Goal of the exercise - Reproduce the listing below word for word, starting with the line that contains "Given: Select the 图片转文字 tool" and continuing through the end of the listing, with the pictures omitted from your answer.

(Rows from a dataset)
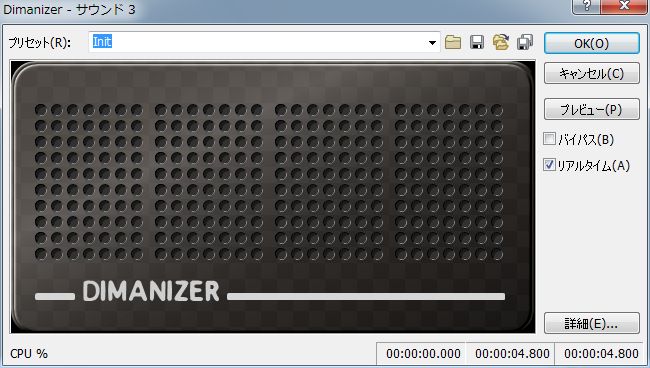This screenshot has height=368, width=650.
Task: Start preview with プレビュー(P) button
Action: pos(592,109)
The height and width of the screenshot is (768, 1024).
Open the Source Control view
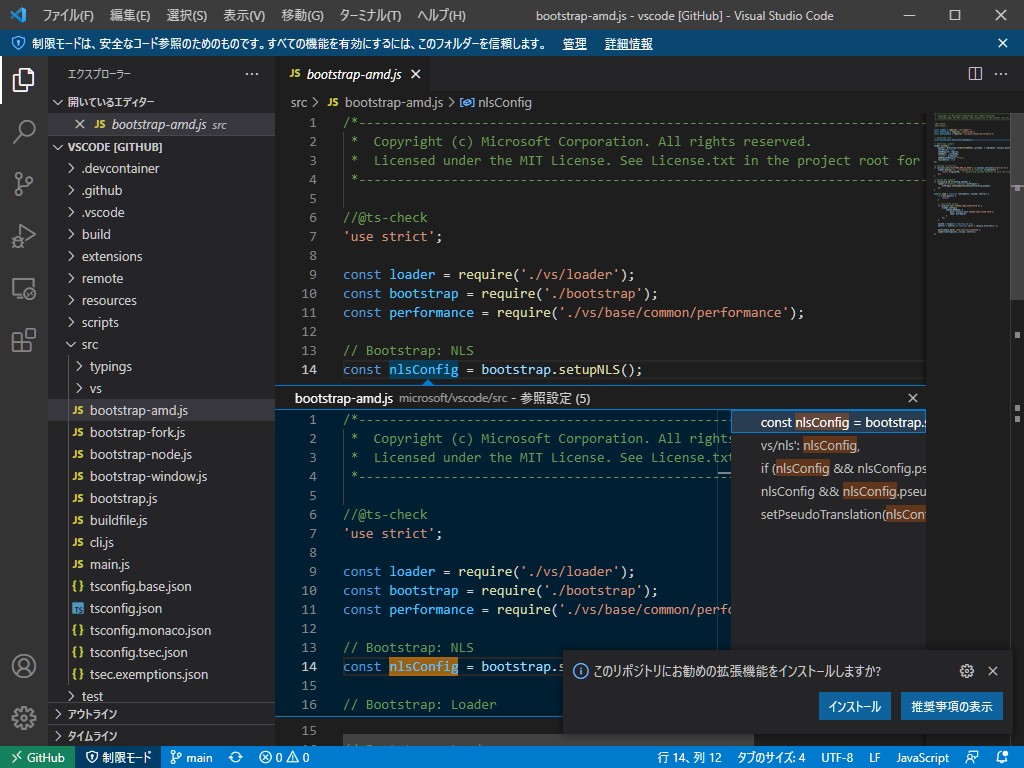coord(24,184)
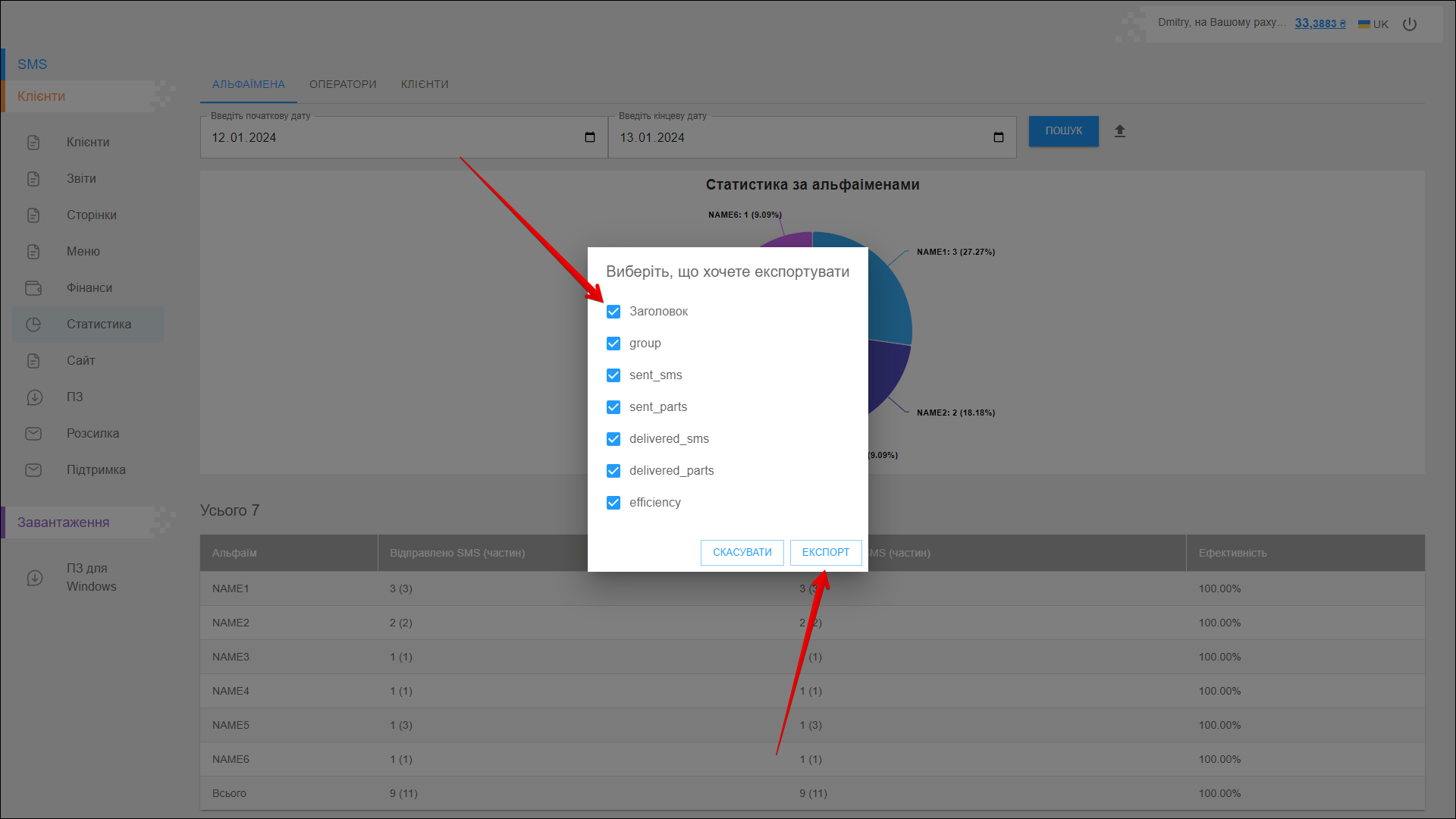Uncheck the Заголовок checkbox
This screenshot has height=819, width=1456.
pyautogui.click(x=613, y=312)
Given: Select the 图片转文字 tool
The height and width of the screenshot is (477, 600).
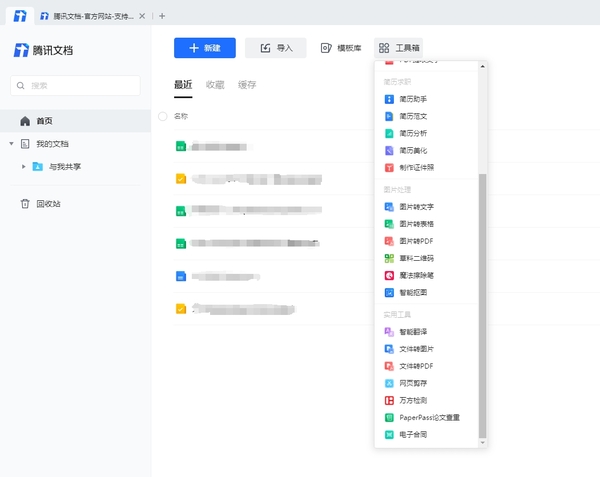Looking at the screenshot, I should coord(415,207).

Written answer -
Given: Select the 图片转文字 tool
The height and width of the screenshot is (477, 600).
Looking at the screenshot, I should coord(415,207).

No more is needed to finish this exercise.